Spiritual Direction

.

Spiritual direction is a discipline in which, with the help of another, you try to listen to your own heart and to God's. "It is about intention and attention--I desire to hear God, so I am going to make space to give God my attention." (An interview with Jeannettte Blake, Christianity Today)  Deep within we all have a longing to be like Christ.  Karl Barth speaks of this active longing as our “universal homesickness.” (Dogmatics in Outline) John Ortberg has often taught that spiritual direction is setting aside time with another person to pay full attention to what God is doing.

The first real director is the Holy Spirit.  We are being pursued by the divine Presence. According to Saint John of the Cross, a spiritual director is the Christian who watches in amazement the marvels of God as they unfold in another’s heart. So, in this relationship, we both are called to listen.  "Good spiritual direction follows the directions suggested by spiritual wisdom with no agenda other than faithfulness to God and dependence on God. And, like a water skier follows a boat, it follows the discerned movement of the Holy Spirit in every relational monent. (Larry Crabb, Conversations Journal)

Eugene Peterson said that “spiritual direction takes place when two people agree to give their full attention to what God is doing in one or both of their lives and seek to respond in faith,” (Working with Angles: The Shape of Pastoral Integrity). Soren Kierkegaard wrote in his Concluding Unscientific Postscript that spiritual direction "must explore every path, must know where the errors lurk, where the moods have their hiding place, how the passions understand themselves in sloitude, it must know where the illusions spread their temptations, where the bypath slink away." "It strikes me that it is not wise to treat lightly what most generations of Christians have agreed is essential." (Eugene Peterson, Christiaity Today International)

John Wesley experienced spiritual direction in his family.
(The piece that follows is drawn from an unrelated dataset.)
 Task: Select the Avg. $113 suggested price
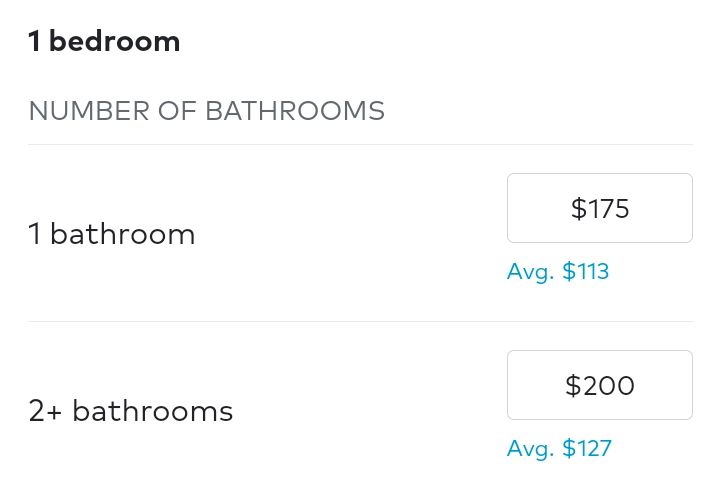tap(558, 271)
Susanna, the mother, was the acknowledged spiritual director, even to the point of having one-on-one spiritual direction weakly with each child. This practice so influenced Wesley that he considered it essential for sanctification.

The goal of spiritual direction is the same as the goal of the Christian life, fullness of union with God in Jesus.  To become ever more completely transformed into the likeness of Christ (going on to perfection) by the action of the Holy Spirit upon our body, soul, and spirit.